И о том, что «Петра-АВИА» хочет загрести заправку, и о претензиях харьковских авиаремонтников, и о том, что Васючиц поругался с Ивкиным… О чем же таком этот Воронков догадался, что его стоило за это мочить с великой поспешностью, не разбирая, кто подвернется рядом?
– А может, это действительно Глузу мочили? – неуверенно спросил Муха.
Сазан не отвечал. Он потянулся к телефону на столе, потом передумал, вытащил из кармашка мобильник и набрал номер:
– Саш, ты еще не спишь?
– Нет, – послышался голос Шакурова из трубки, – я не сплю. Я дыры в своем балансе считаю. От благотворительных кредитов.
Судя по музыке и едва слышному звону тарелок, Шакуров считал дыры в балансе на ресторанной салфетке.
– Слышь, Саш, ты можешь мне откуда-нибудь достать частный самолет? Шакуров удивился.
– А зачем тебе?
– С девочками хочу слетать к Черному морю.
– А куда именно?
– Не куда, а через что, – поправил Сазан, – через аэропорт Еремеевка.
Сазан спрятал телефон в кармашек. Муха все так же сидел в кресле, выжидательно уставясь на босса.
– Возьми завтра человечка поприличней, – сказал Сазан, – лучше всего с девочкой, и пусть они оба съездят в «Авиастроитель» и порасспрашивают, не сдаст ли кто женатой паре дачку. Хоть поймут, чего там Воронков увидеть мог.
Муха кивнул.
– Чует мое сердце, – сказал Сазан, – что ничего наш Воронков сообразить в уме не мог, по причине полного отсутствия соображалки. Потому что коэффициент интеллекта у покойника был, прости меня, Господи, не выше, чем у вырезки в магазине. А стало быть, это было не озарение – а элементарная случайная встреча. Увидал наш Воронков кого-то. И увидел, скорее всего, на даче Васючица. И встреча эта так сильно его впечатлила, что он бросился разыскивать – заметим, не Ивкина и не ментовку даже, а меня.
– И что же он мог увидеть?
– Настоящих хозяев «Петра-АВИА», – сказал Сазан.
А на следующее утро, пожаловав в Рыкове, Сазан услышал, что его разыскивает прокурор города.
Приглашение прокурора было крайне вежливым:
«Если господин Нестеренко сочтет возможным, будем рады его видеть в три часа дня», – просто, можно сказать, приглашение не на допрос, а на чашку чая.

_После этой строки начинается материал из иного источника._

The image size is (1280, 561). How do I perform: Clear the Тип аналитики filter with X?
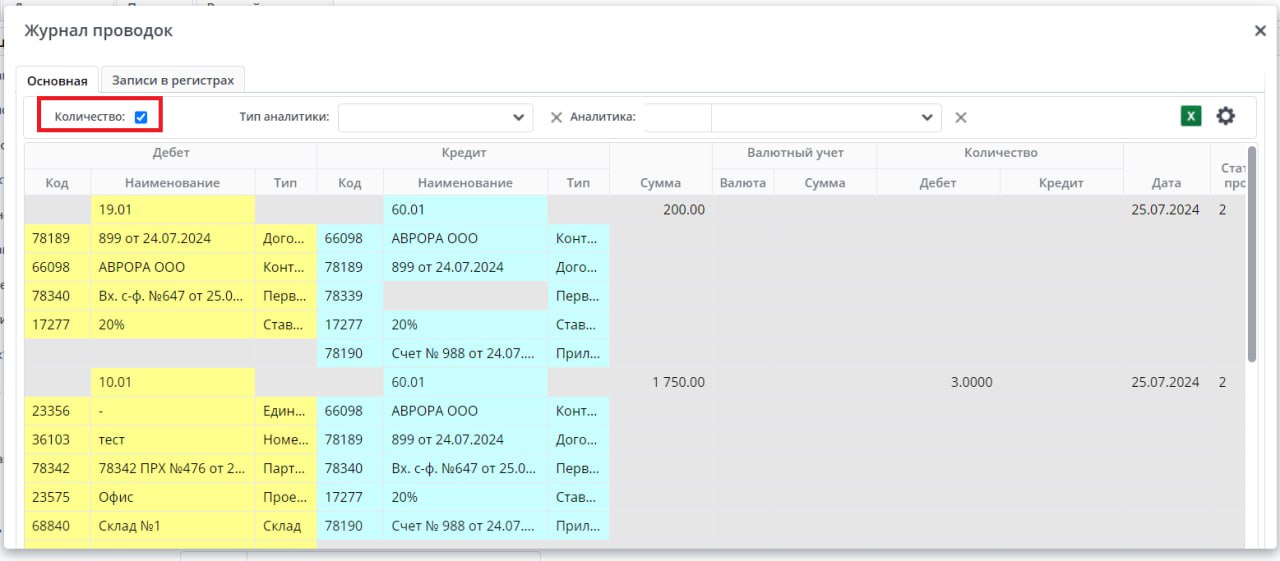[556, 117]
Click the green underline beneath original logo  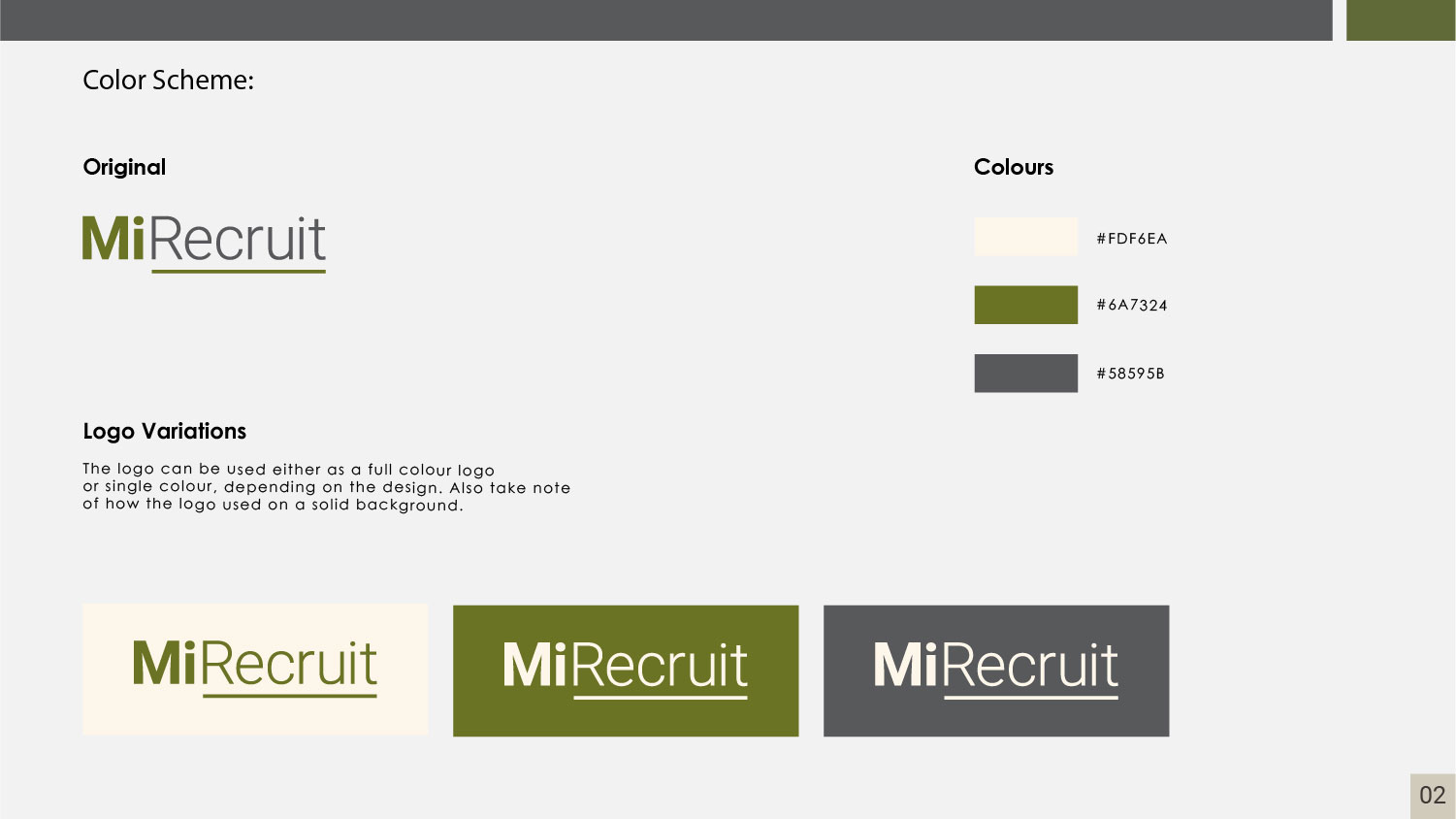239,271
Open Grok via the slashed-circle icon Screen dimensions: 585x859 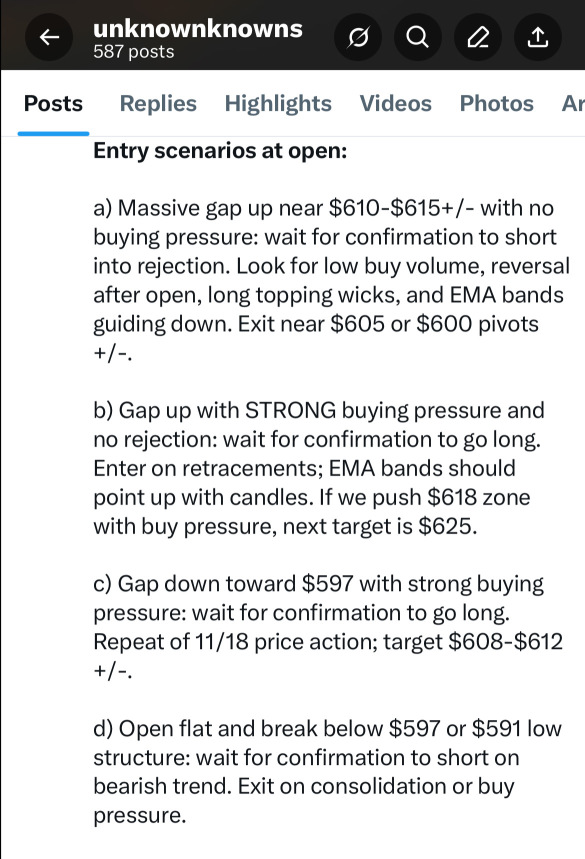pos(358,37)
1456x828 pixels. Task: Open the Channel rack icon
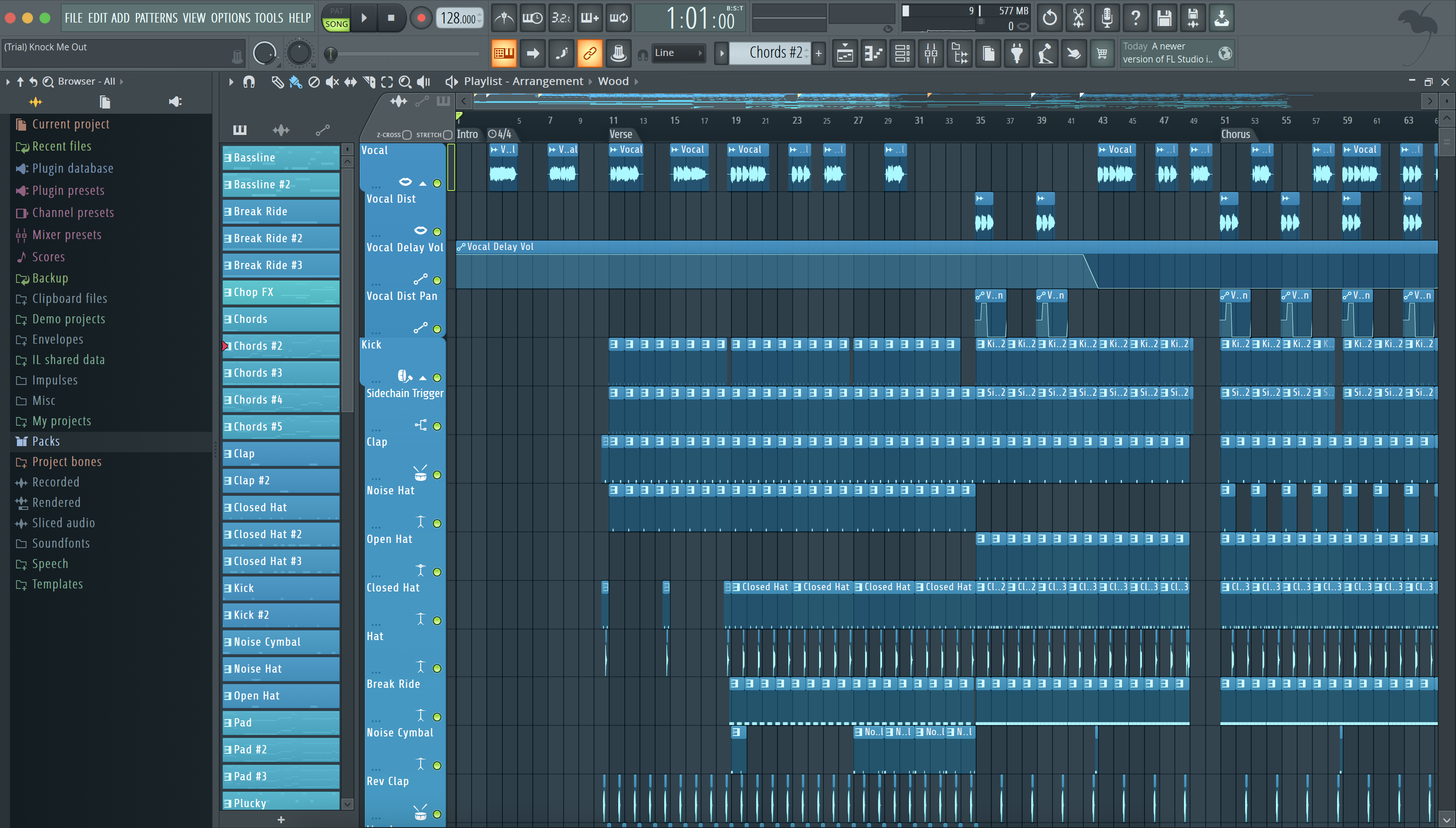coord(902,53)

Эта-то вежливость Сазану и не понравилась.
Около половины четвертого серебристый «мере», видимо, починенный за ночь, высадил Нестеренко Валерия Игоревича, заместителя директора «Рыко-во-АВИА» у двухэтажного особнячка, выделенного под районную прокуратуру.
Особнячок был деревянный, краска на его фасаде давно облупилась, и покосившиеся окошки с немым любопытством смотрели на иномарку. Вдоль асфальтовой дорожки стояли крашенные в синий цвет автомобильные шины. В шинах должна была расти всякая декоративная растительность, но растительность зачахла, и шины выглядели как деревянный ящик вместо мебели в квартире алкаша.
Сазан поднялся на второй этаж и вошел в дверь с облупленной табличкой: «С.К.Витятин».
Районный прокурор Витятин приветливо встал навстречу гостю.
– Извините за беспокойство, – сказал он, – но у нас появились некоторые вопросы.
Сазан молча сел в кресло для посетителей, закинул ногу на ногу и устроился поудобней. «Зря псу штуку отдали, – промелькнуло в уме, – пятисот бы хватило». Не то что Сазану было жалко тысячу баксов – просто не хотелось метать баксы перед свиньями.
– Какие у вас были отношения с Глузой, Валерий Игоревич? – спросил прокурор.
– Нормальные.
– За два дня до убийства вы, кажется, с ним поссорились?
– Поссорился? – спросил Сазан. – Я бы не сказал. Просто работникам аэропорта надо было платить зарплату, а Алексей Юрьевич мне сказал, что денег нет. Мои ребята сунули его головой в унитаз, и после того, как его вынули из унитаза, деньги нашлись.
– То есть речь шла именно о деньгах для рабочих? – уточнил прокурор.
– Да.
– А некоторые из свидетелей показывают, что речь шла о деньгах для вас: что вы вымогали у него деньги аэропорта. А он отказывался.
– Я что, больной, – спросил Сазан, – такие штуки делать при свидетелях?
– Но через три часа после вашей ссоры счета «Авиетты» были переведены в подконтрольный вам Межинвестбанк?
– Они были забраны из банка, который отказывался давать авиапредприятию ссуду. А куда их перевел Ивкин, я не в курсе.